> _Document section_:

Dollar's Dive Depends on Fed Zigging as ECB Zags: Mark Gilbert
By Mark Gilbert

Nov. 30 (Bloomberg) -- Combine faltering U.S. growth with a robust European economy, diverging monetary-policy outlooks for the two regions, and maybe you have an explanation for the dollar's precipitous decline in the past week. Maybe.

The U.S. currency dropped to a 20-month low of $1.3218 against the euro this week, down from about $1.28 last week. The British pound now buys about $1.95, up from $1.72 at the start of the year. Even the Japanese currency has managed to strengthen, to about 116 per dollar from as weak as 120 yen a month ago.

While dollar bears are rejoicing, it is hard to isolate a trigger for the sell-off, which began while the U.S. was slipping into its annual tryptophan-induced Thanksgiving coma. It seems likely, though, that further dollar weakness depends on Mr. Market's interest-rate forecasts coming good.

A year ago, economists were predicting that 2006 would conclude with the benchmark U.S. interest rate at 4.75 percent. Instead, the Federal Reserve has cranked borrowing costs up to 5.25 percent. The most recent surveys suggest that the next move will be a zig back down to 5 percent.

In Europe, the consensus calls for the European Central Bank to zag twice more. Economists see the Frankfurt-based institution raising rates when it meets next week and again in the first quarter of 2007, pushing its benchmark lending rate to 3.75 percent from 3.25 percent currently.

> _Stored data_:
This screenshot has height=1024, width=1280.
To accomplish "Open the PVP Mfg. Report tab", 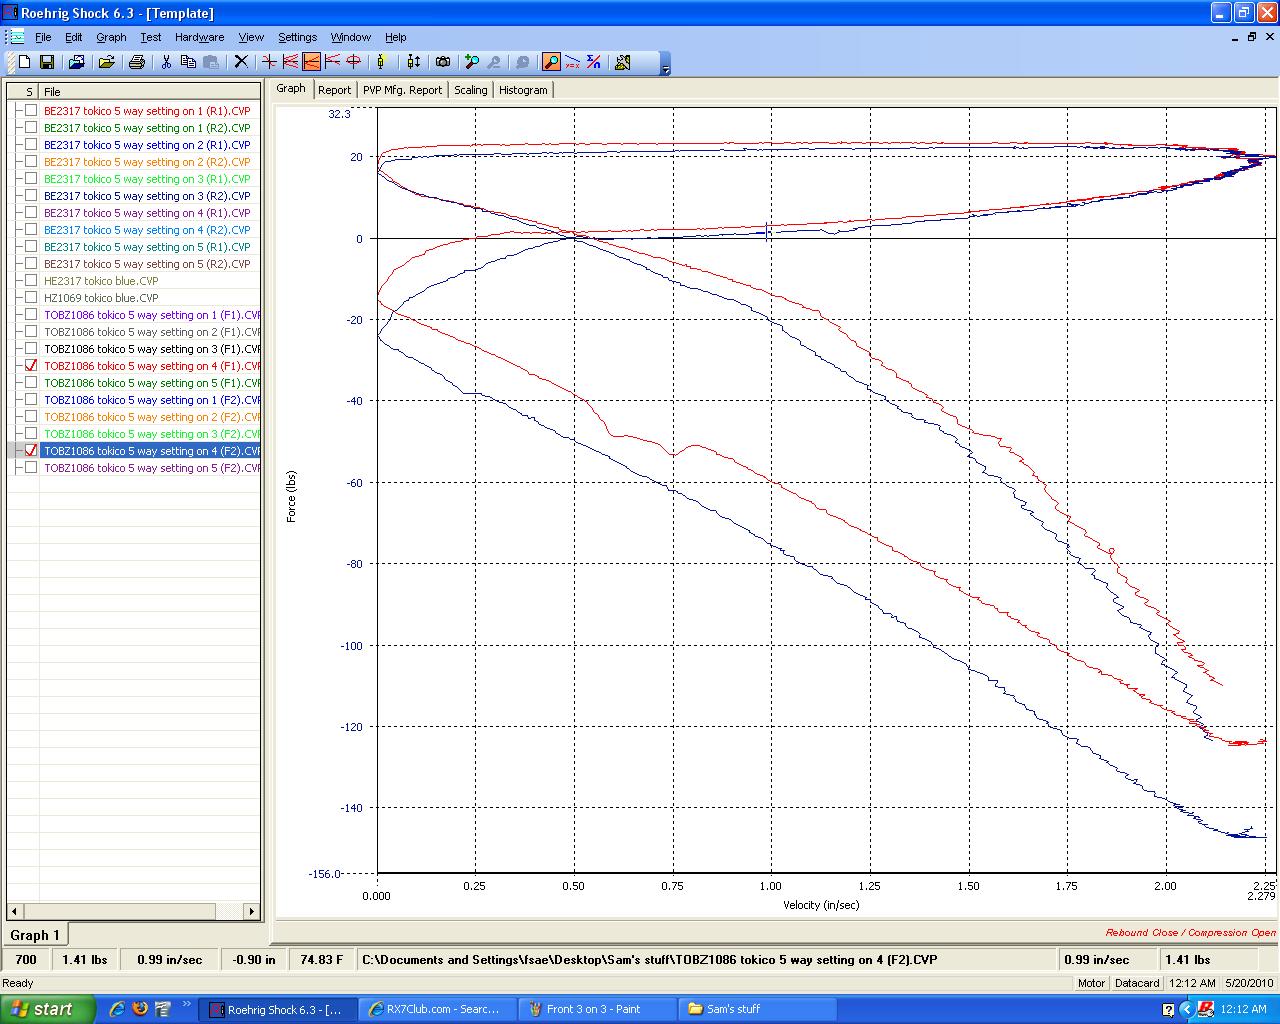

==

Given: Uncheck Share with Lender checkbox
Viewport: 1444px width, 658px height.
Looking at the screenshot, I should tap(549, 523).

...

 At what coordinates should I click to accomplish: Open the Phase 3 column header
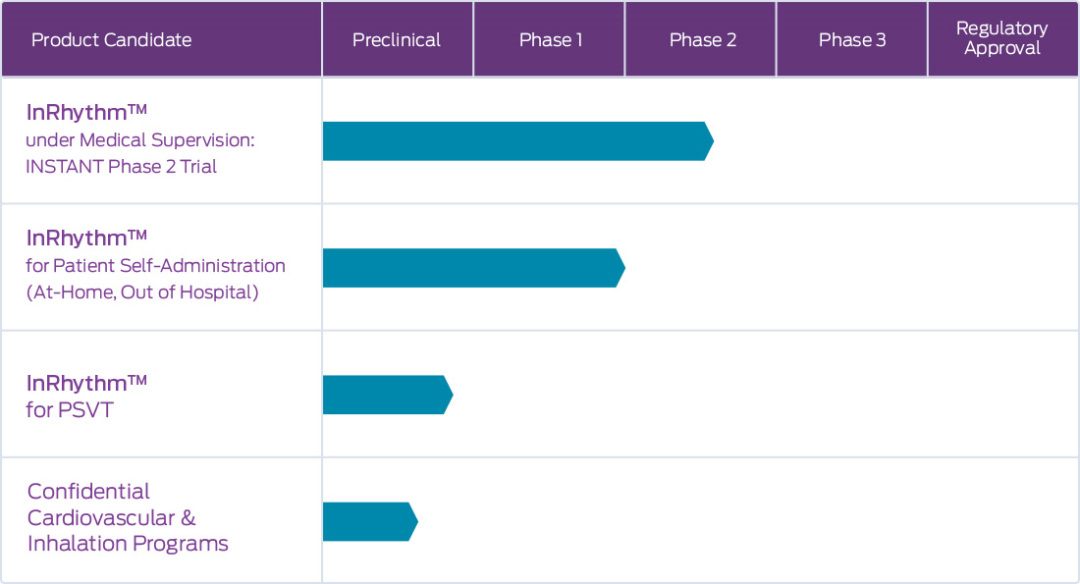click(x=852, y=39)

> _Problem set_:
a) List every interest rate given in percent in the column on the dollar's decline, noting what each one refers to.
b) Carry the column on the dollar's decline forward from its last sentence, keeping its voice and subject.

> _The replies_:
a)
- 4.75 percent: the benchmark U.S. interest rate that economists, a year earlier, predicted for the end of 2006
- 5.25 percent: the level to which the Federal Reserve has raised borrowing costs
- 5 percent: the next move for the U.S. rate that the most recent surveys suggest
- 3.75 percent: the European Central Bank's benchmark lending rate after the two increases economists expect
- 3.25 percent: the European Central Bank's current benchmark lending rate

b)
History Lessons

This is the first time since the single currency's 1999 introduction that borrowing costs in Europe are heading higher at the same time as U.S. rates may be poised to decline. The currency market, though, has a mixed record when it comes to paying attention to such differentials.

The last time U.S. and Europe diverged this way, with European money-market rates rising while U.S. deposit rates decreased, the dollar gained against the euro's predecessor, the European currency unit.

In October 1990, the Fed embarked on a series of reductions that cut benchmark borrowing costs by 2.25 percentage points in about six months. In the same period, Germany's Bundesbank tightened by 1.3 points. Nevertheless, the U.S. currency strengthened to $1.20 per Ecu from $1.37.

A similar thing happened in the first four months of 1995. U.S. borrowing costs climbed to 6 percent by April 1995 from 4.75 percent in November 1994, while German interest rates declined to 4.5 percent from 4.85 percent. The dollar weakened to about $1.33 per Ecu from $1.22.

Record Low

The dollar's trajectory last threatened to take it into freefall at the end of 2004, when it dropped to a record low of $1.3666 on Dec. 30. The front cover of the Economist magazine at the time featured a Chinese silkworm chowing down on a greenback.

At that time, the Fed was still in tightening mode, the ECB looked more likely to cut rates than raise them, and the Bank of Japan was still battling the demons of deflation with a 0.15 percent benchmark rate. By February 2005, the dollar was back to about $1.28, and by June 2005 it was at $1.22.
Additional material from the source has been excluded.